Exercise requirements: Exactly reproduce the lines from the one holding "You are a computer-use agent." through the end of the records, including both boundary lines but no pictures.

»»

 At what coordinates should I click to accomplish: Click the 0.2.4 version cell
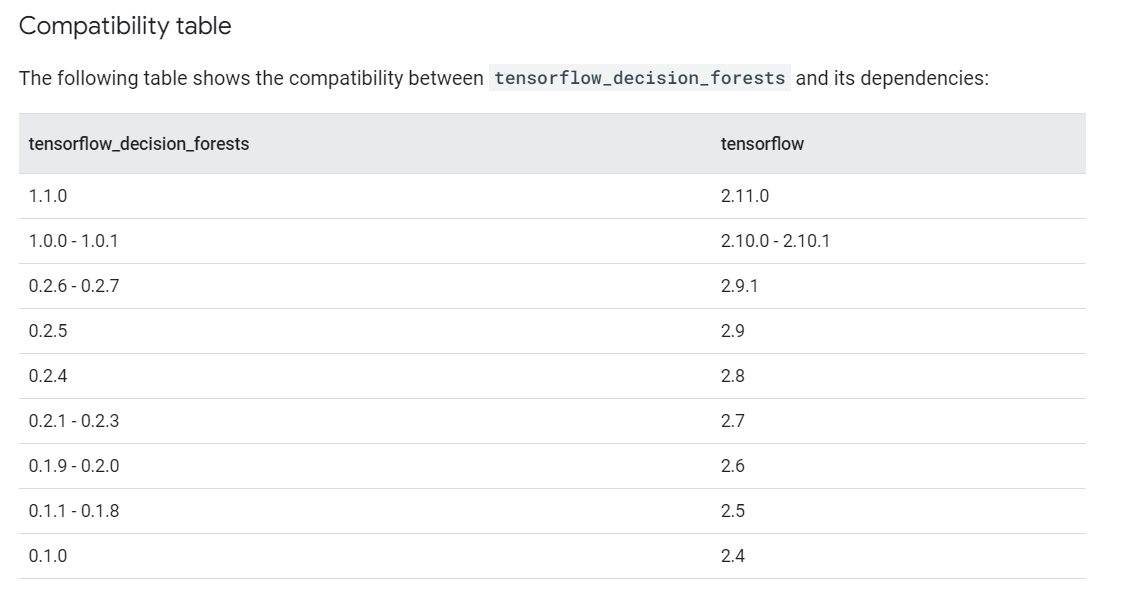48,376
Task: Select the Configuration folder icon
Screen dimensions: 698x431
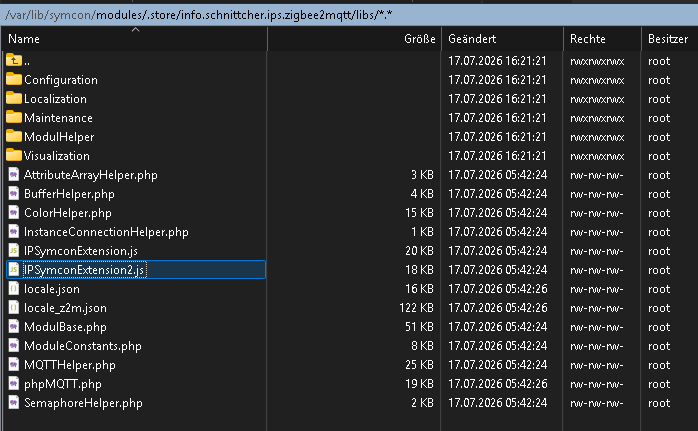Action: [x=14, y=79]
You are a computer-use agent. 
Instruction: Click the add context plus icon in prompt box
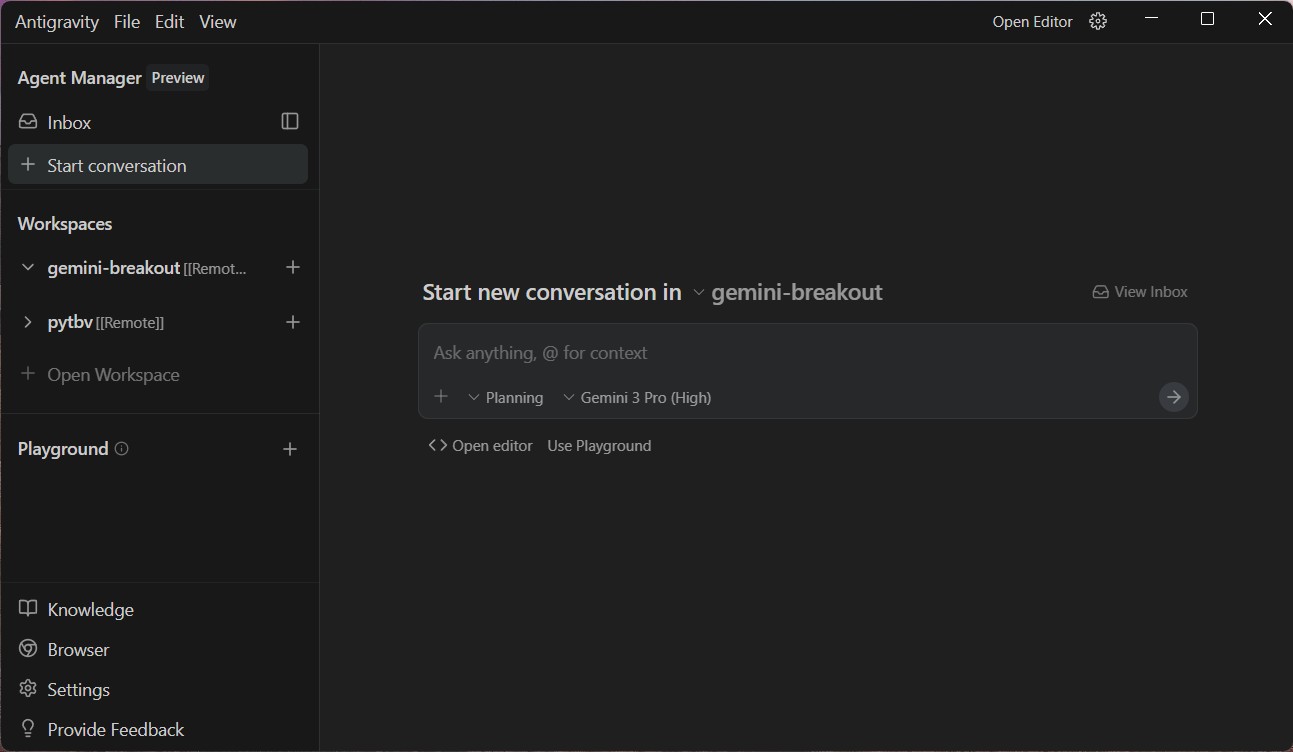[x=441, y=397]
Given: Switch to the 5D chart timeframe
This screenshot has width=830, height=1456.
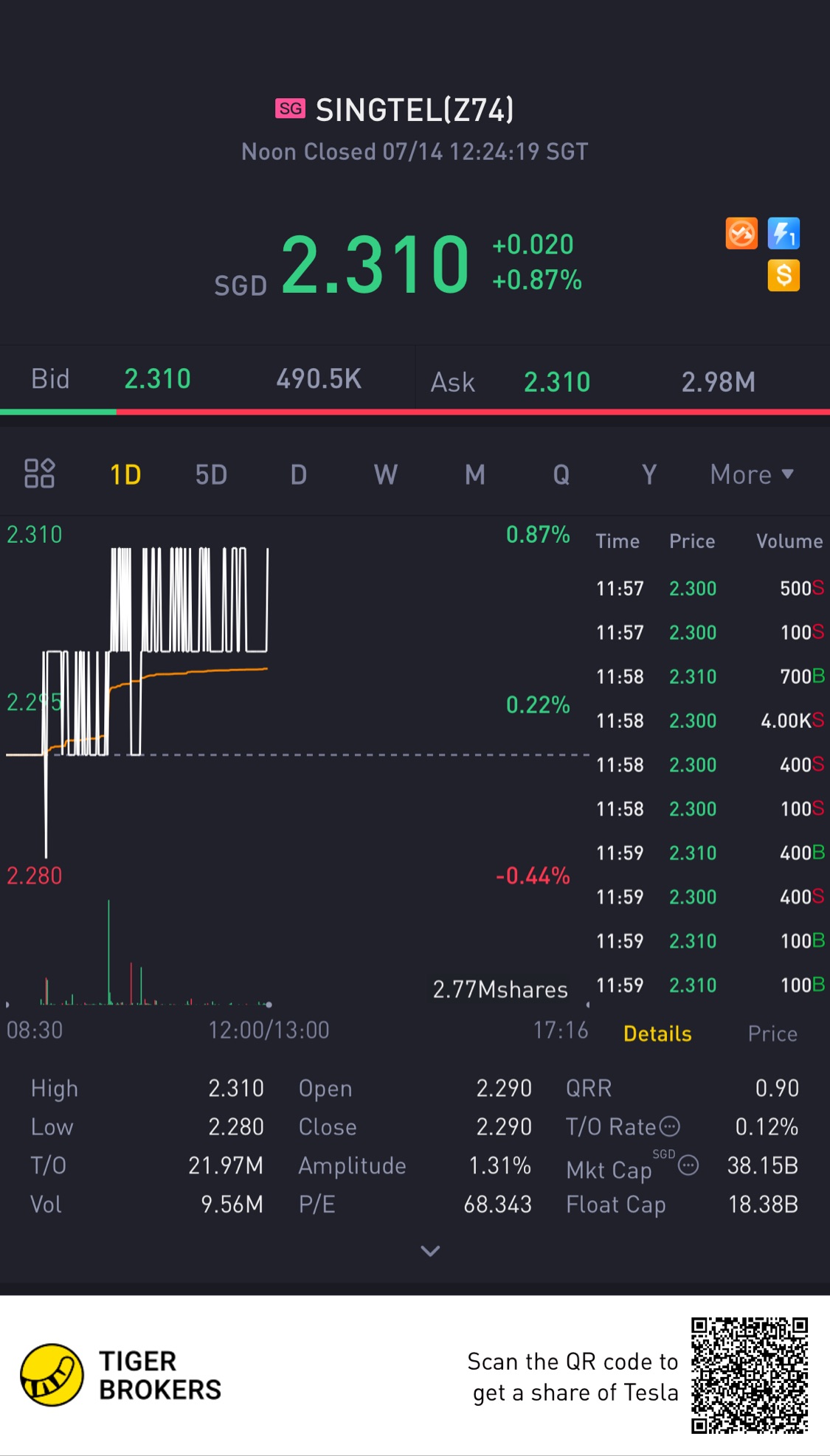Looking at the screenshot, I should pyautogui.click(x=211, y=474).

««

Exercise result:
You are a computer-use agent. 
Instruction: Click the add context plus icon in prompt box
[x=441, y=397]
Given: Switch to the 5D chart timeframe
This screenshot has width=830, height=1456.
Looking at the screenshot, I should pyautogui.click(x=211, y=474).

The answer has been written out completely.